Action item
An exact copy of the entries is required, excluding any pictures.

Records contained in a dataset:
● ● ● ● ●
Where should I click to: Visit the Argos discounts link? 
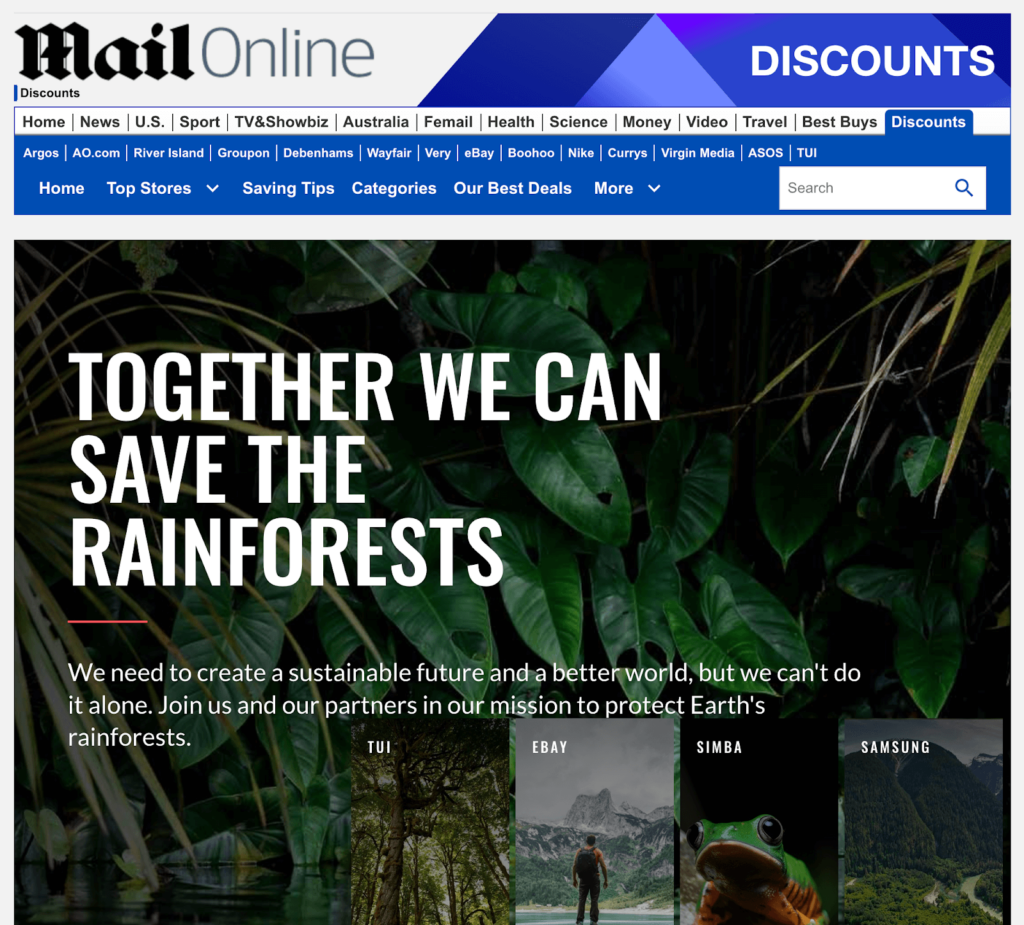[x=40, y=153]
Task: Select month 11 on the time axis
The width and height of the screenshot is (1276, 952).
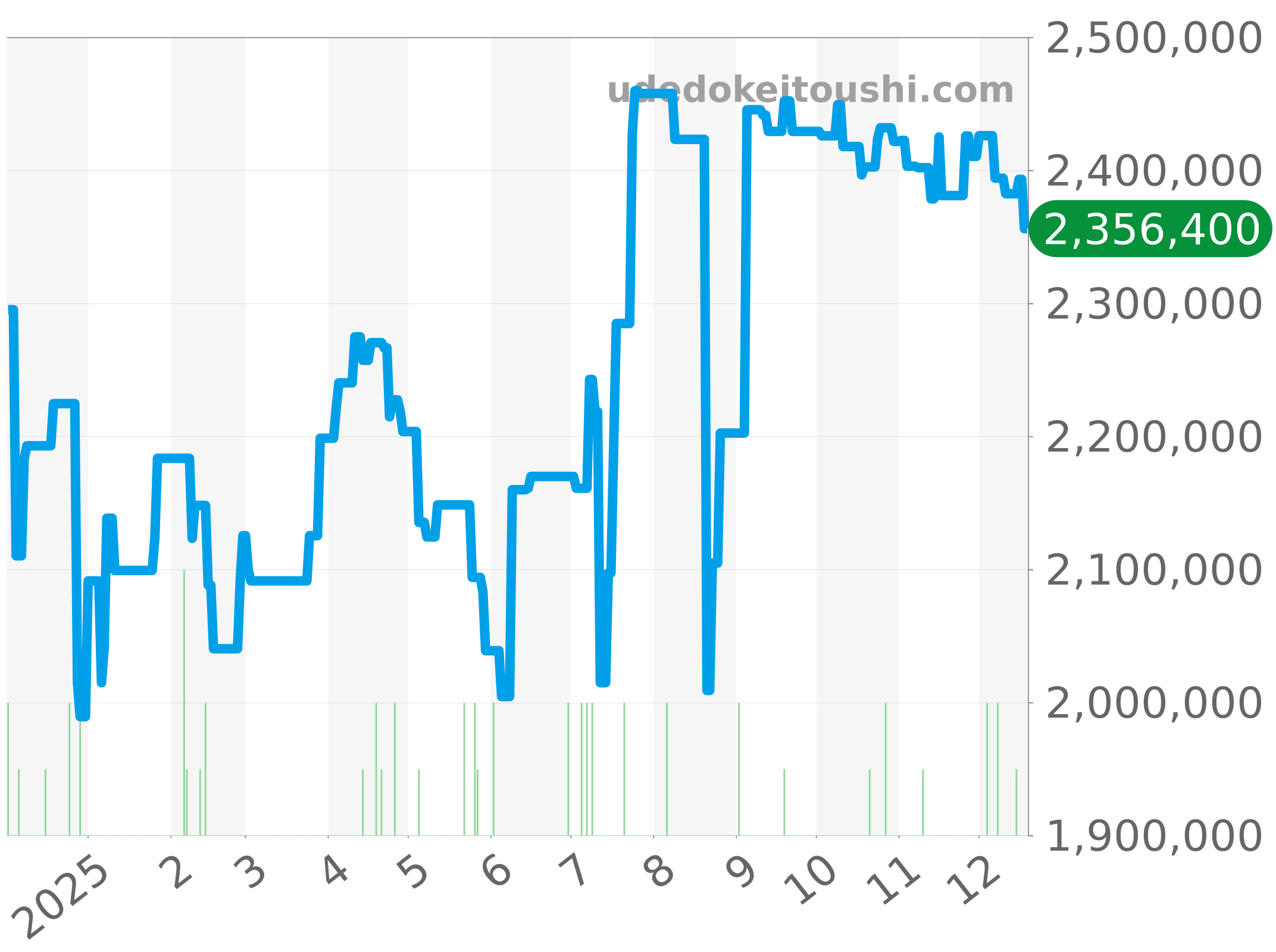Action: pyautogui.click(x=893, y=879)

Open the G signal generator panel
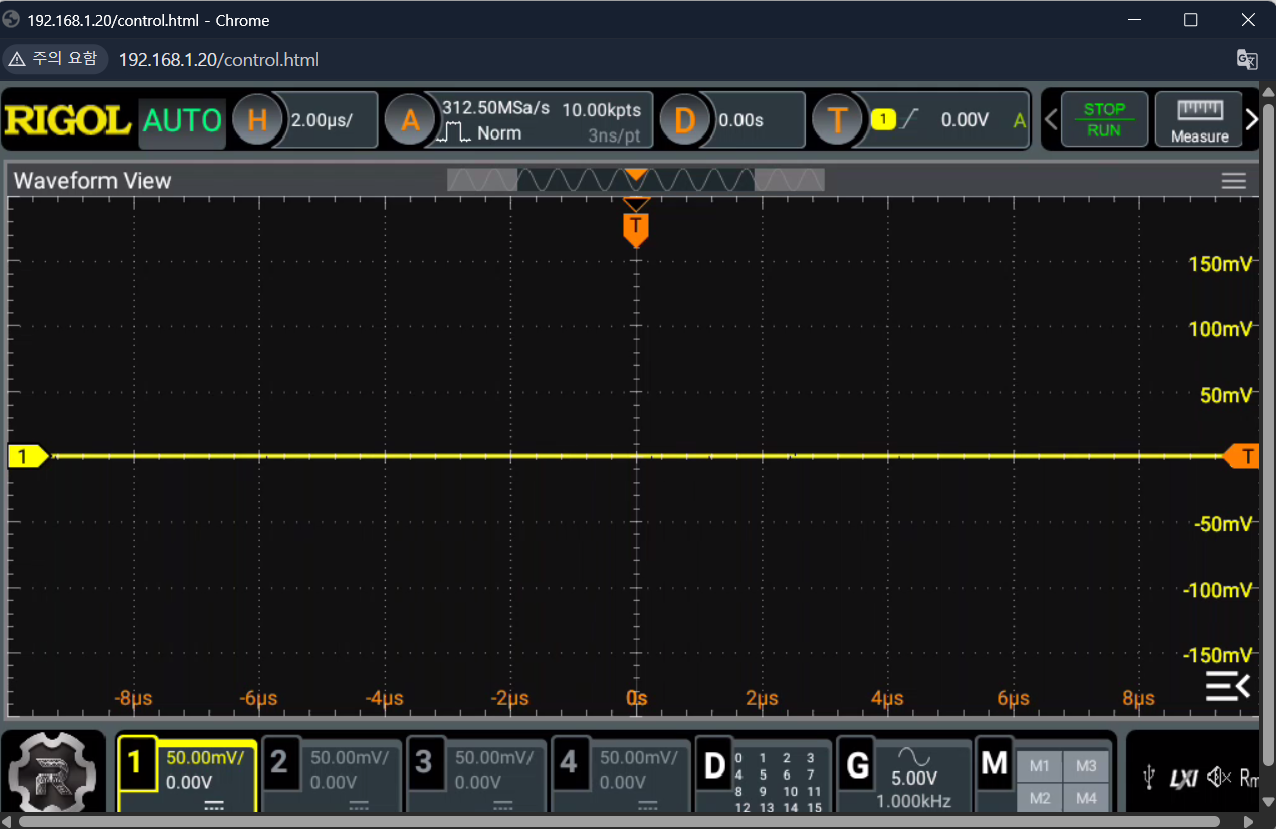859,766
● ● ● ● ●
Reply to the task
Where should I click to: Visit the Argos discounts link? 
[x=40, y=153]
Task: Select month 11 on the time axis
The width and height of the screenshot is (1276, 952).
Action: pyautogui.click(x=893, y=879)

Open the G signal generator panel
859,766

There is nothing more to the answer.